* [ESTRATTO DEL DOCUMENTO]:
Le intricate vicende che riguardarono gli annali, specialmente dopo la loro messa all’Indice, contribuirono a determinare la «progressiva emarginazione culturale» postuma dell’opera e del suo autore (ibid.). Si tratta di una tendenza accentuatasi nel Novecento anche per il giudizio sostanzialmente negativo venuto dalla storiografia cappuccina che, facendo proprie e amplificando le osservazioni critiche già espresse da Ludwig von Pastor a inizio secolo, aveva accusato Zaccaria di insufficiente rigore critico e tacciato la sua opera di scarsa attendibilità.

* [ESTRATTI DI DATI]:
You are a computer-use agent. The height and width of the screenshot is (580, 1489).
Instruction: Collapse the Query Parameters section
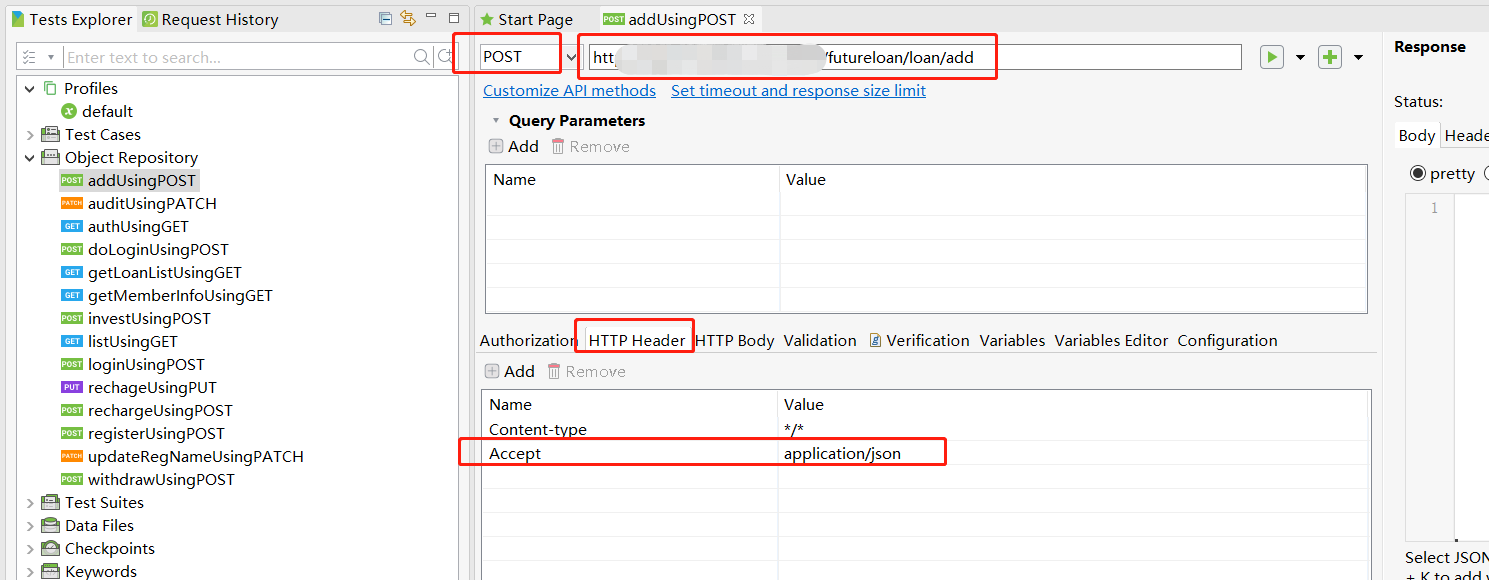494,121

* * *

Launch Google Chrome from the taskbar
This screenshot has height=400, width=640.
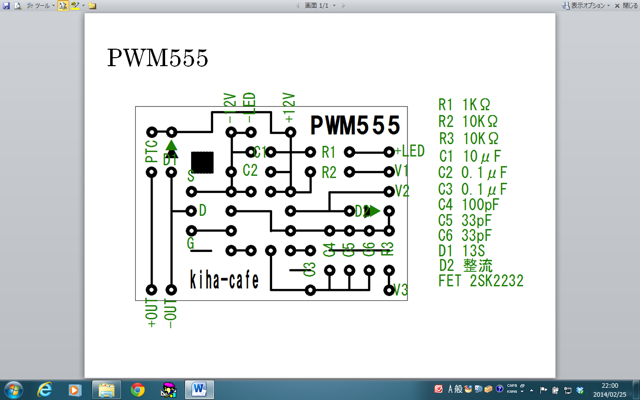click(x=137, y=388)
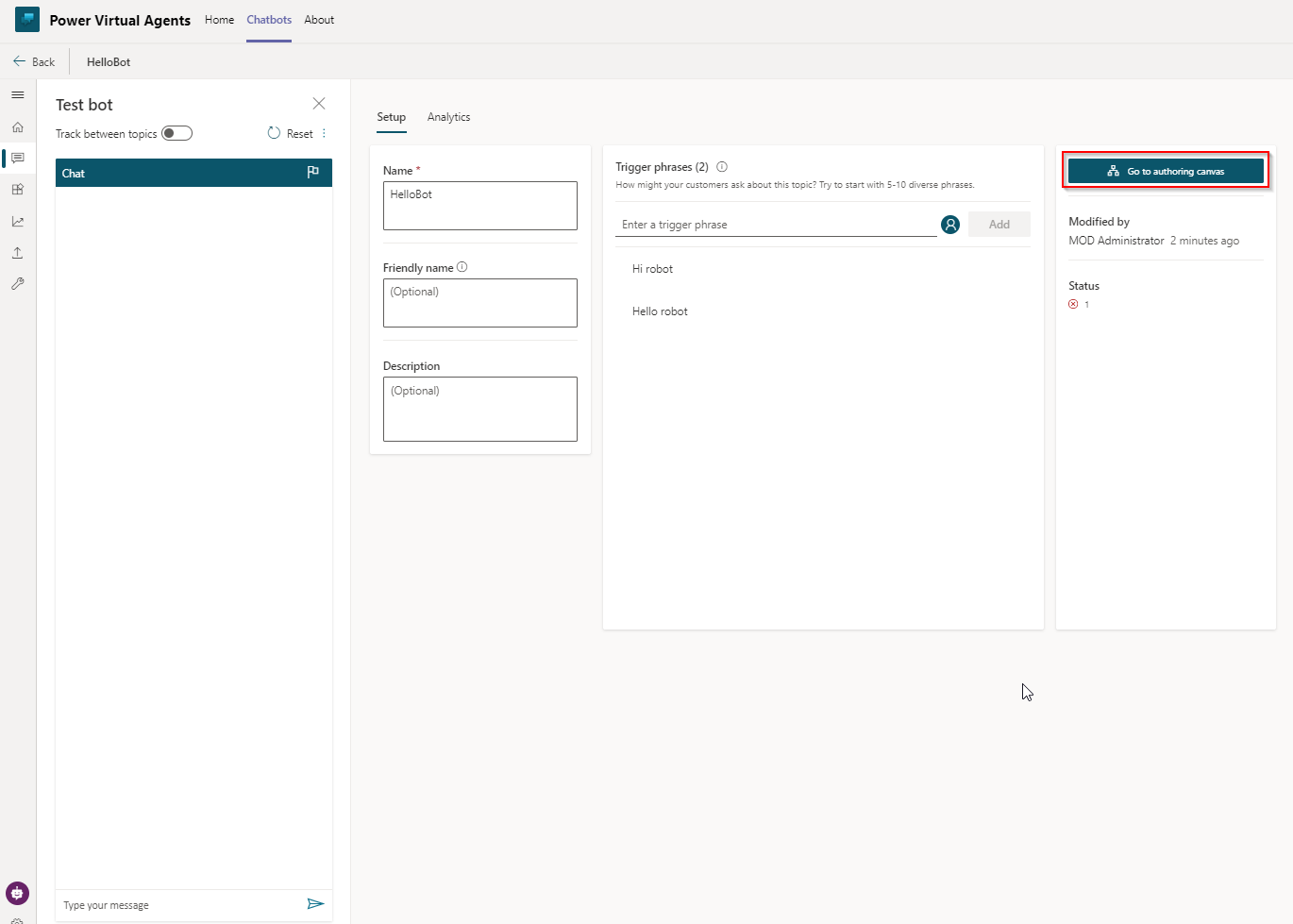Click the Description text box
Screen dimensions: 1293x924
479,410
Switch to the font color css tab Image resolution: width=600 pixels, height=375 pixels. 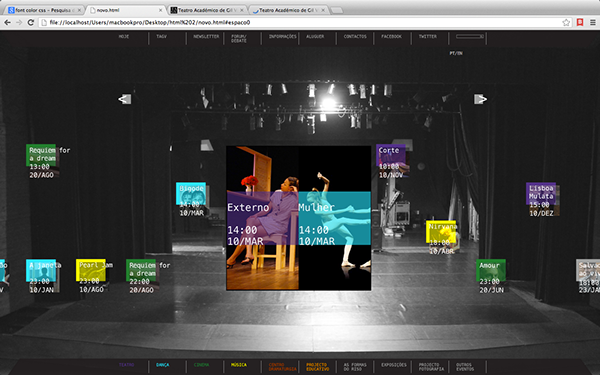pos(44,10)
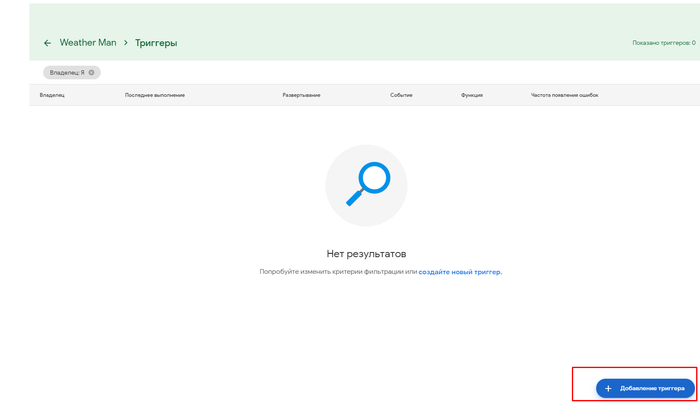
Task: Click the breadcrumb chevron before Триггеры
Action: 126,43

* [CONSEGNA]:
Continua il testo sugli annali di Zaccaria a partire dalla sua ultima frase.

* [SOLUZIONE]:
Del credito riscosso da Zaccaria prima dell’intervento dell’Indice parrebbe essere testimonianza la decisione, assunta nel 1637 dalle autorità genovesi, di accogliere la proposta, formulata un anno prima dal cappuccino saluzzese, di consacrare la Repubblica alla Vergine, proclamandola regina di Genova. In quella città il frate si prodigò per alimentare il culto mariano e, in particolare, la devozione all’Immacolata Concezione, delle cui immagini egli promosse la collocazione nella cattedrale e nelle principali chiese.
Proprio a Genova venne chiamato, un’ultima volta, nel marzo del 1638 dal generale dell’Ordine, Giovanni Moriondo da Moncalieri. Da questi, al quale era legato da un’antica amicizia, Zaccaria venne assistito durante la malattia che lo colpì e lo portò alla morte, sopraggiunta il 31 marzo di quell’anno.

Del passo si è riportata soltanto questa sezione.